We also have significant future commitments for our cash, primarily payments for cable and satellite program distribution obligations and the eventual repayment of our credit facility. As of April 30, 2022, we had contractual cash obligations and commitments primarily with respect to our cable and satellite agreements, credit facility, operating leases, and capital leases totaling approximately $345,056 over the next five fiscal years.
Our ability to fund operations and capital expenditures in the future will be dependent on our ability to generate cash flow from operations, maintain or improve margins, decrease the rate of decline in our sales and to use available funds from our Siena Credit Facility. Our ability to borrow funds is dependent on our ability to maintain an adequate borrowing base and our ability to meet our credit facility’s covenants (as described above). Accordingly, if we do not generate sufficient cash flow from operations to fund our working capital needs, planned capital expenditures and meet credit facility covenants, and our cash reserves are depleted, we may need to take further actions that are within the Company’s control, such as further reductions or delays in capital investments, additional reductions to our workforce, reducing or delaying strategic investments or other actions.
For the three months ended April 30, 2022, net cash used for operating activities totaled $6,696 compared to net cash provided by operating activities of approximately $15,217 for the comparable fiscal 2021 period. Net cash (used for) provided by operating activities for the fiscal 2022 and 2021 periods reflects a net loss, as adjusted for depreciation and amortization, share-based payment compensation, amortization of deferred financing costs, payments for television broadcast rights, and inventory impairment write-down.

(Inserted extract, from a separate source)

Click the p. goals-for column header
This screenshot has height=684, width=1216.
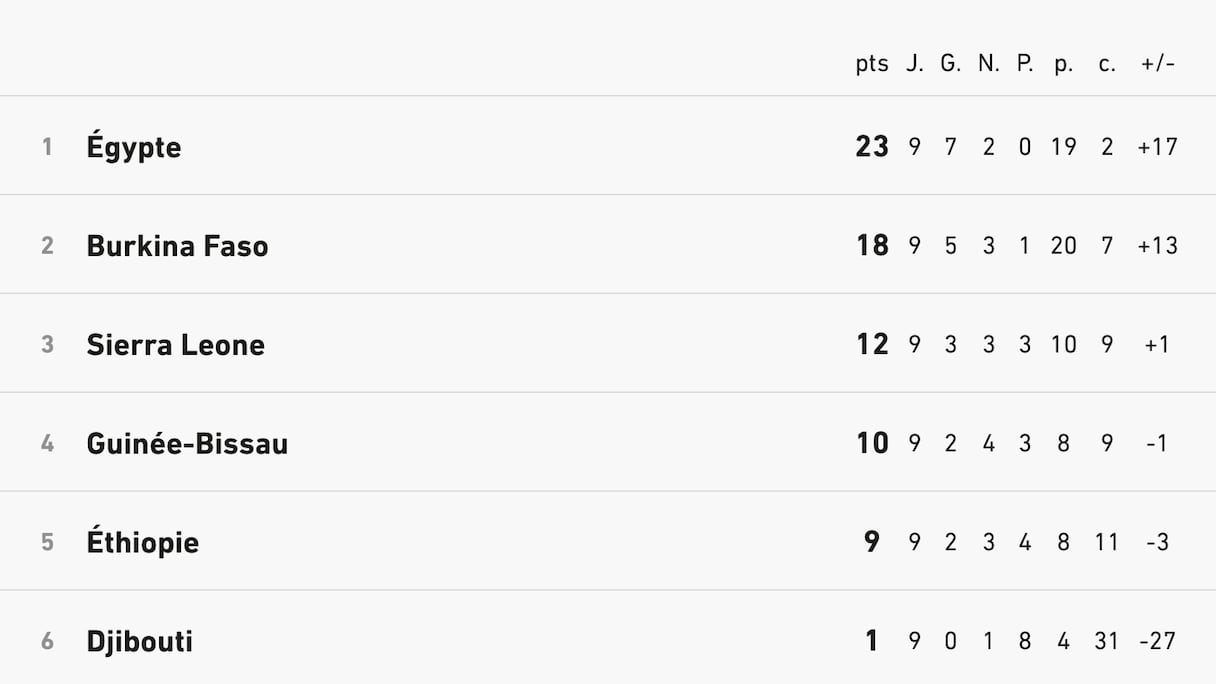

In addition, net cash used for operating activities for the three months ended April 30, 2022 reflects decreases in accounts payable and accrued liabilities, accounts receivable, and inventories and increases in deferred revenues and prepaid expenses. Inventories decreased slightly as we continually adjust inventories based on current sales trends and expectations. Accounts receivable decreased during the first three months of fiscal 2022 due to collections on outstanding receivables resulting from our seasonal high fourth quarter sales. Accounts payable and accrued liabilities decreased during the first three months of fiscal 2022 primarily due to the timing of paying for cable distribution fees and inventory purchases. Prepaid expenses and other increased primarily due to first quarter timing of many of our software maintenance and SaaS annual renewals.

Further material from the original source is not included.